Minister of Environment
- In office 5 March 2020 – 6 October 2020
- Prime Minister: Mateusz Morawiecki
- Preceded by: Michał Kurtyka
- Succeeded by: Michał Kurtyka

Member of the Sejm
- Incumbent
- Assumed office 13 November 2019
- Constituency: Rybnik

Personal details
- Born: 7 November 1991 (age 34)
- Party: Sovereign Poland

= Michał Woś =

Polish politician (born 1991)

Michał Piotr Woś (born 7 November 1991) is a Polish politician of Sovereign Poland serving as a member of the Sejm.
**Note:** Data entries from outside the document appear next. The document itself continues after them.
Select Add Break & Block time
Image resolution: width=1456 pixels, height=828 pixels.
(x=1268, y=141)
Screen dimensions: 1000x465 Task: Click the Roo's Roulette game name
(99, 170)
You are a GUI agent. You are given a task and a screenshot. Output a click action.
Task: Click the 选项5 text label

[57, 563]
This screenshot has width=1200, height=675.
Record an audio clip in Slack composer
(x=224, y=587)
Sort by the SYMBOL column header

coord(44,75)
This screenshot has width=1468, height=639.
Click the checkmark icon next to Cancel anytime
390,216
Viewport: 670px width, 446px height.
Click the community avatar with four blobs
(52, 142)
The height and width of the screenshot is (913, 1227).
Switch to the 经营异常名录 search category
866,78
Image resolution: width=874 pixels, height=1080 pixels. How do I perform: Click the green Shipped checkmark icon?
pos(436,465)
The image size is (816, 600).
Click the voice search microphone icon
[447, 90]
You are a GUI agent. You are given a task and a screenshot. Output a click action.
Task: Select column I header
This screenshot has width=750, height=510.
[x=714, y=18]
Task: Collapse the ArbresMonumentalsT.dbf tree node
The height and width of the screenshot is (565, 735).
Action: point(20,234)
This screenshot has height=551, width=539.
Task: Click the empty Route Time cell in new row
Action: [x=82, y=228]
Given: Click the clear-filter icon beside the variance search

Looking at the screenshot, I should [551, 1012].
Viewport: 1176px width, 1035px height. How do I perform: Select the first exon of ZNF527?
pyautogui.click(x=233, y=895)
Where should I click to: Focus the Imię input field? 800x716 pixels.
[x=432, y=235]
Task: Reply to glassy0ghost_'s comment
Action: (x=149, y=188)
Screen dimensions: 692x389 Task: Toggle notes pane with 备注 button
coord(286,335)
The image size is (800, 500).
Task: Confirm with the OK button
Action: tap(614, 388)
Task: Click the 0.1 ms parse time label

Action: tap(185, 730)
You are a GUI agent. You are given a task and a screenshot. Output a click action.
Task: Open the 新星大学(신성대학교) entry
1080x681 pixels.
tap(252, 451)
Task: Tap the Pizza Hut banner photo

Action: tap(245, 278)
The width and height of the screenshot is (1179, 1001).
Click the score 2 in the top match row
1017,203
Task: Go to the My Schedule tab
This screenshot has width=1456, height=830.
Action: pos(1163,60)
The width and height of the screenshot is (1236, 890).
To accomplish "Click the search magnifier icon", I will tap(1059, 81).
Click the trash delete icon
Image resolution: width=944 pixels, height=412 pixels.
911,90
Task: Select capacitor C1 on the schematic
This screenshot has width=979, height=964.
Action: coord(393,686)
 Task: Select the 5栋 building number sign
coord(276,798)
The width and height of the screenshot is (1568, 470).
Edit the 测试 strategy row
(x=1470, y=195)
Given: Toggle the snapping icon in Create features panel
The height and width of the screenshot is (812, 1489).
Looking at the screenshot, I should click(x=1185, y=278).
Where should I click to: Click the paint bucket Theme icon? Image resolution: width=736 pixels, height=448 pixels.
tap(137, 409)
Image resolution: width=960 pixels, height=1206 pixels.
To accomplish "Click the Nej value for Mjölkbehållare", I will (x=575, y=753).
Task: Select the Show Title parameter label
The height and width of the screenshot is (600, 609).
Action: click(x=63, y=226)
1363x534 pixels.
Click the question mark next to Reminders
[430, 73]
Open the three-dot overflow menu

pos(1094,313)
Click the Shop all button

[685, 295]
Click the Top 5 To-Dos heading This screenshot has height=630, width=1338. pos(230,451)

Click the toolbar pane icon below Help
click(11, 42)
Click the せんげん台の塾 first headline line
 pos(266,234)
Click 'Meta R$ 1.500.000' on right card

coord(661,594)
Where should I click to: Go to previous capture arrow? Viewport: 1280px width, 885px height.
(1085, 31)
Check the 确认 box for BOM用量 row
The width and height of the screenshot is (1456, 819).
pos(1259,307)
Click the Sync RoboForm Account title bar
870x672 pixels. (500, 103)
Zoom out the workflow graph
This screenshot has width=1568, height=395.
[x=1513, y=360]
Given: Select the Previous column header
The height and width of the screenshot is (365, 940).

He was first elected in the 2019 parliamentary election, and was re-elected in 2023. He served as deputy minister of justice from 2017 to 2018, minister for humanitarian aid in 2019, minister without portfolio from 2019 to 2020, minister of environment in 2020, and secretary of state in the Ministry of Justice from 2020 to 2023.

In May 2020, as environment minister Wos announced that the Polish government was considering a law to require NGOs to disclose foreign funding, because "Poles have a right to know whether they are indeed organisations that work in the interests of Poles". The proposed law was criticized by the opposition; critics argued that the government was trying to suppress criticism.